Workforce burnout in Cook County: A 2021 community conversation
Joe Friedrichs-Heat. Smoke. A surge of visitors. The lingering COVID-19 global pandemic.
Add these factors up and it’s made for another challenging summer for some Cook County businesses and employees. From small businesses to local government to medical professionals, the notion of ‘worker burnout’ is an important topic as the calendar prepares to turn to August.
WTIP’s Joe Friedrichs and Rhonda Silence hosted a community conversation July 29 on WTIP with community leaders, business owners, employees and healthcare professionals about what’s been a challenging year for the local workforce. Featured on the program were County Administrator James Joerke, Cook County Chamber of Commerce Director Jim Boyd, Andrea Orest from Sawtooth Mountain Clinic and Marcia Hyatt, a life coach in Cook County. Also featured on the program are local business owners Bruce Block and Courtney Quaife.
Community Conversation: Curtis Gagnon discusses American Indian Treaty Rights, traditions and spiritual values
-Back in 2016 Curtis Gagnon, a Grand Portage Band Member who passed away in December of 2020, spoke with WTIP Volunteer Roger Linehan in an hour-long conversation that covered a lot of territory.

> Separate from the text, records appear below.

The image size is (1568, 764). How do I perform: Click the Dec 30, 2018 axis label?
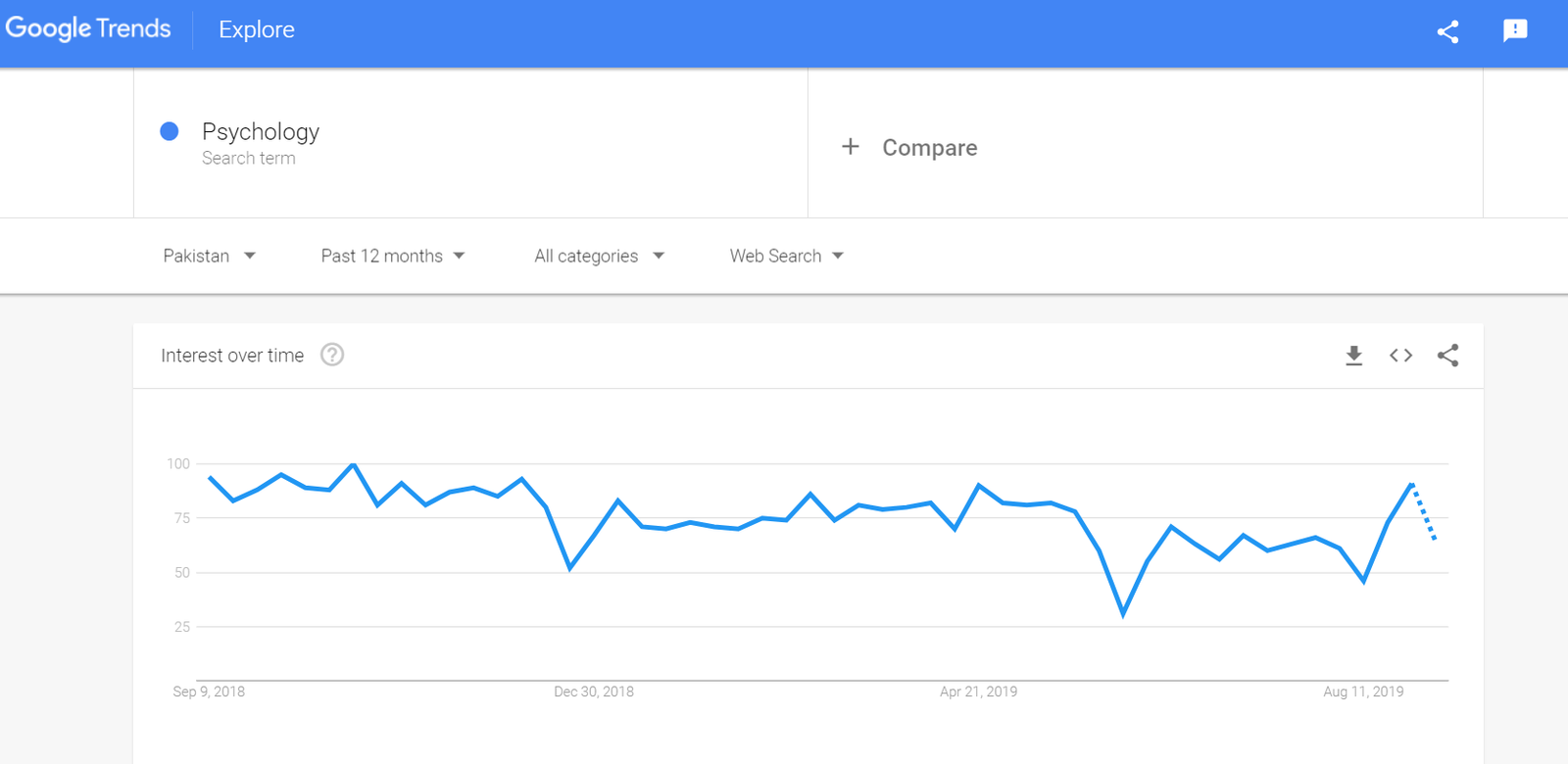[x=594, y=692]
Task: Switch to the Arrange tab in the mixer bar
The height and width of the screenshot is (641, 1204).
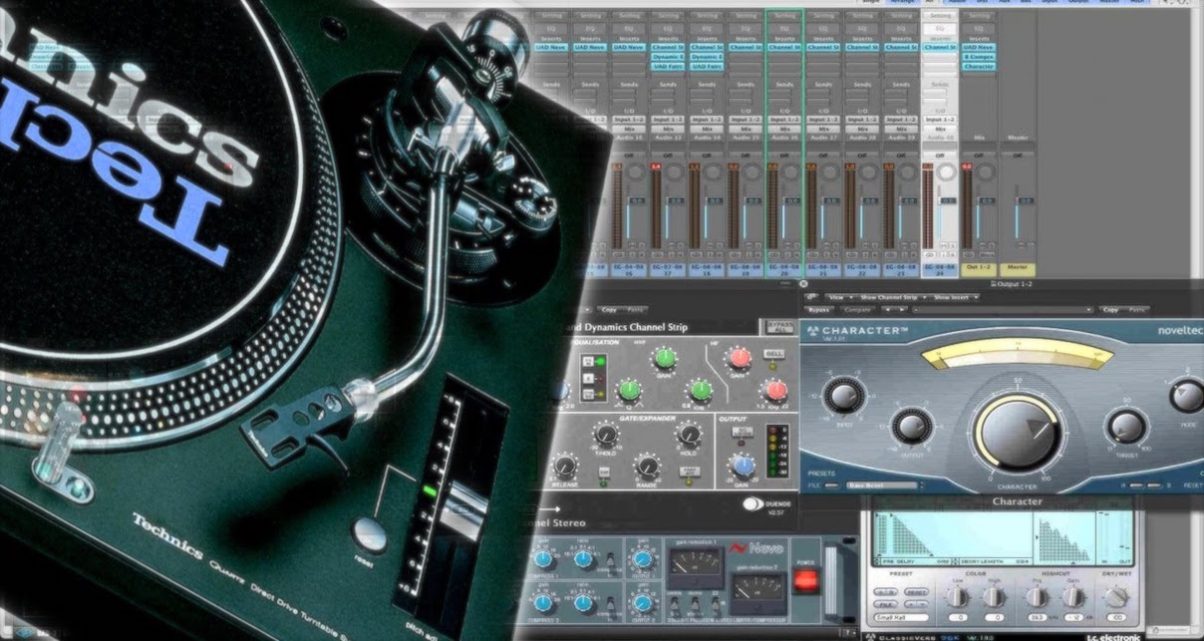Action: pyautogui.click(x=901, y=3)
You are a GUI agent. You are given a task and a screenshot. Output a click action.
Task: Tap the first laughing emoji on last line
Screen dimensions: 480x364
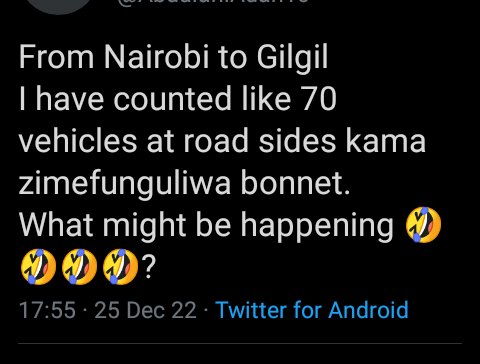click(38, 267)
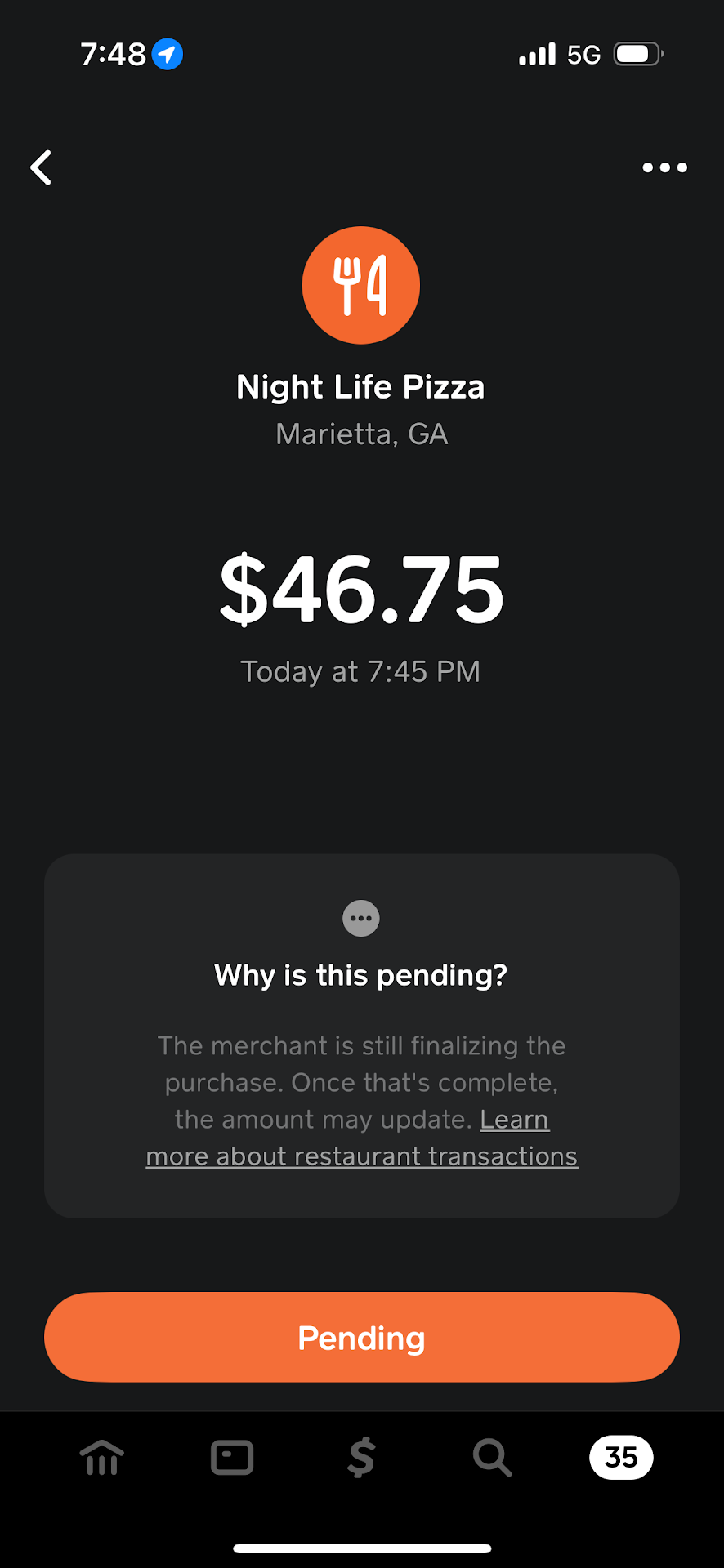Open the Banking tab icon
The image size is (724, 1568).
coord(102,1457)
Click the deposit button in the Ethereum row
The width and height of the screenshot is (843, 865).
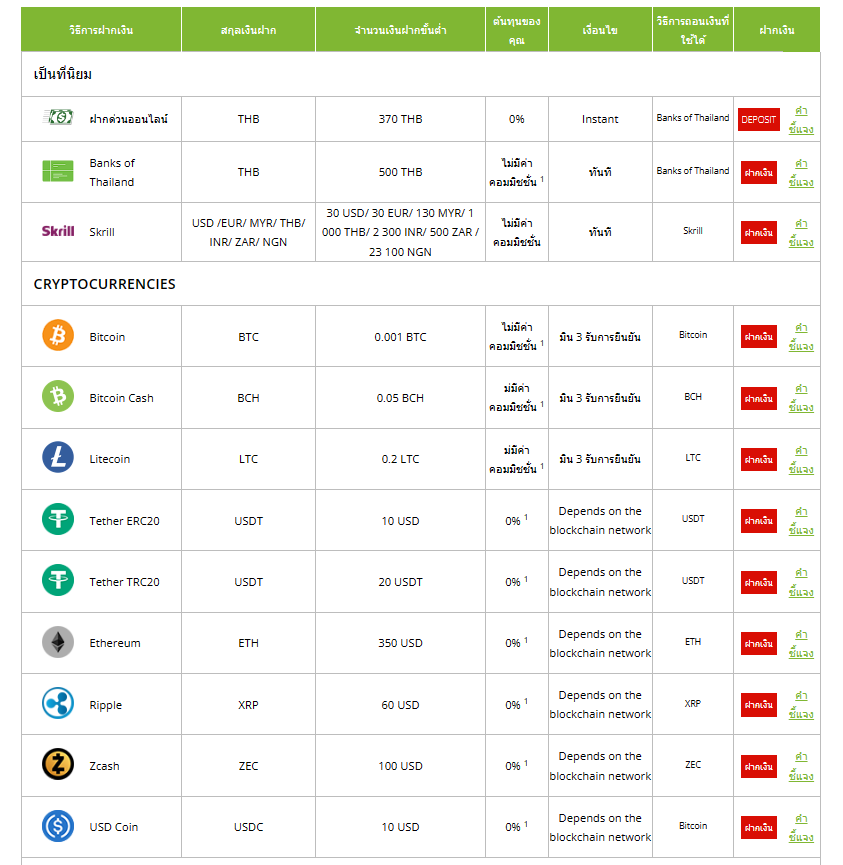coord(759,643)
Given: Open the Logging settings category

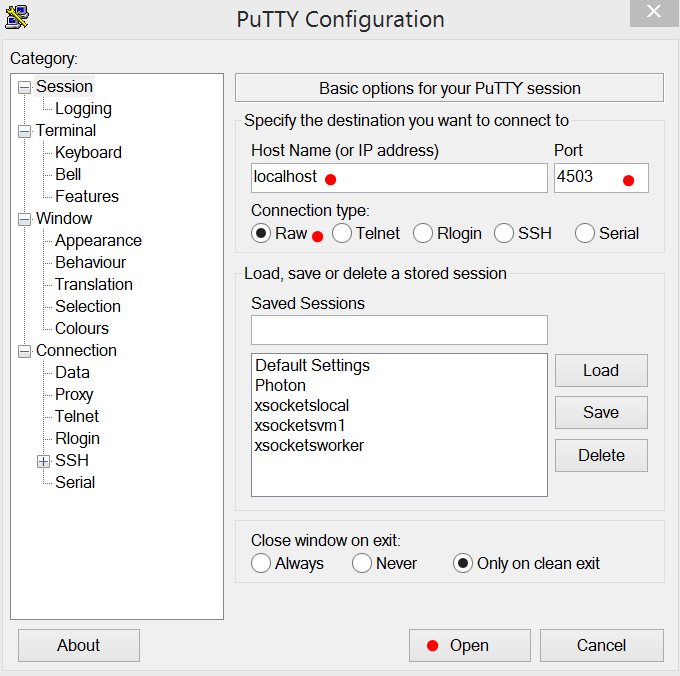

He tells the story of when he shot a moose at the right time but in the wrong place, and how it unintentionally tested the boundaries of tribal sovereignty and treaty rights--an event that had a lasting impact on people all across Anishinaabe country. He also talked about the traditional ways and spiritual values of Anishinaabe people and shared his thoughts on the future of mother earth and our responsibility to care for the natural environment.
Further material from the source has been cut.